La temporalità dell’azione è importante, per essere concreta deve esserci un piano a lungo termine.

Se l’iniziativa, progetto o prodotto, è parte di un’edizione speciale, esclusiva, una tantum o a breve termine deve far suonare un campanello d’allarme. Non è raro infatti che vengano attivate campagne limitate solo ad una linea o ad un determinato arco temporale, come per esempio alla Giornata Mondiale dell’Oceano, dell’Ambiente o del Pianeta.
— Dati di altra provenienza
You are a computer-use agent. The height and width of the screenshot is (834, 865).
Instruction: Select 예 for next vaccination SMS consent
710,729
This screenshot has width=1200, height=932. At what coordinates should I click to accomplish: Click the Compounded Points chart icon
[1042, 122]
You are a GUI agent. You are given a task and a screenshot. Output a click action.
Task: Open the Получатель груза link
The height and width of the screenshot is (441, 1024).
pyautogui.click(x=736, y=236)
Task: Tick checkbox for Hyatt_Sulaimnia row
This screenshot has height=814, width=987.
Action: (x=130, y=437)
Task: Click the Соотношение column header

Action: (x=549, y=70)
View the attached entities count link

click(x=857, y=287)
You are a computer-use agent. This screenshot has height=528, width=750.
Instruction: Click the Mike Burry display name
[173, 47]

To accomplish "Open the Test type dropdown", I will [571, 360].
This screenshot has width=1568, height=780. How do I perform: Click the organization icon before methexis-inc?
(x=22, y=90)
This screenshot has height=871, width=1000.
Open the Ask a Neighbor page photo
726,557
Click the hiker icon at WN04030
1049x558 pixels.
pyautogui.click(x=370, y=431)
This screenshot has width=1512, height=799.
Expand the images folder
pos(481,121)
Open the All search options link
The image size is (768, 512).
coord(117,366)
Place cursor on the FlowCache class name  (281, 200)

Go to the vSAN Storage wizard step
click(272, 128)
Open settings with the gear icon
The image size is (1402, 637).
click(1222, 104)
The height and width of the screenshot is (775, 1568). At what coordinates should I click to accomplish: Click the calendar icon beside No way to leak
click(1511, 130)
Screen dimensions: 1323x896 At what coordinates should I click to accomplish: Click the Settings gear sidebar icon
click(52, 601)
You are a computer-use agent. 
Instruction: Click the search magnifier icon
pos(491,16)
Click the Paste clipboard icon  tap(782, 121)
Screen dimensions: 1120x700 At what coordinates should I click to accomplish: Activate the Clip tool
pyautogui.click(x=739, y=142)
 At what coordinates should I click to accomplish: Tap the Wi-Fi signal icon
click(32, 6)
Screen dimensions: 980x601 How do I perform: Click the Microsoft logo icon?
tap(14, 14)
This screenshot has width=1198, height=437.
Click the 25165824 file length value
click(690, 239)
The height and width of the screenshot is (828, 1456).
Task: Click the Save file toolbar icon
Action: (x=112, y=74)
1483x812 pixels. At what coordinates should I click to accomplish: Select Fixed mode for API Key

Altri esempi possono essere campagne di pulizie delle spiagge supportate da aziende non proprio attente all’ambiente. Di sicuro le pulizie delle spiagge hanno un impatto positivo sull’ambiente e, se fatte nel modo corretto, sono un ottimo strumento per fare educazione ambientale e per fornire dati a università e centri di ricerca. Ma se la pulizia viene svolta e promossa dall’ente solo a scopo comunicativo, resta un’attività fine a sé stessa per ripulire la reputazione e l’immagine del marchio.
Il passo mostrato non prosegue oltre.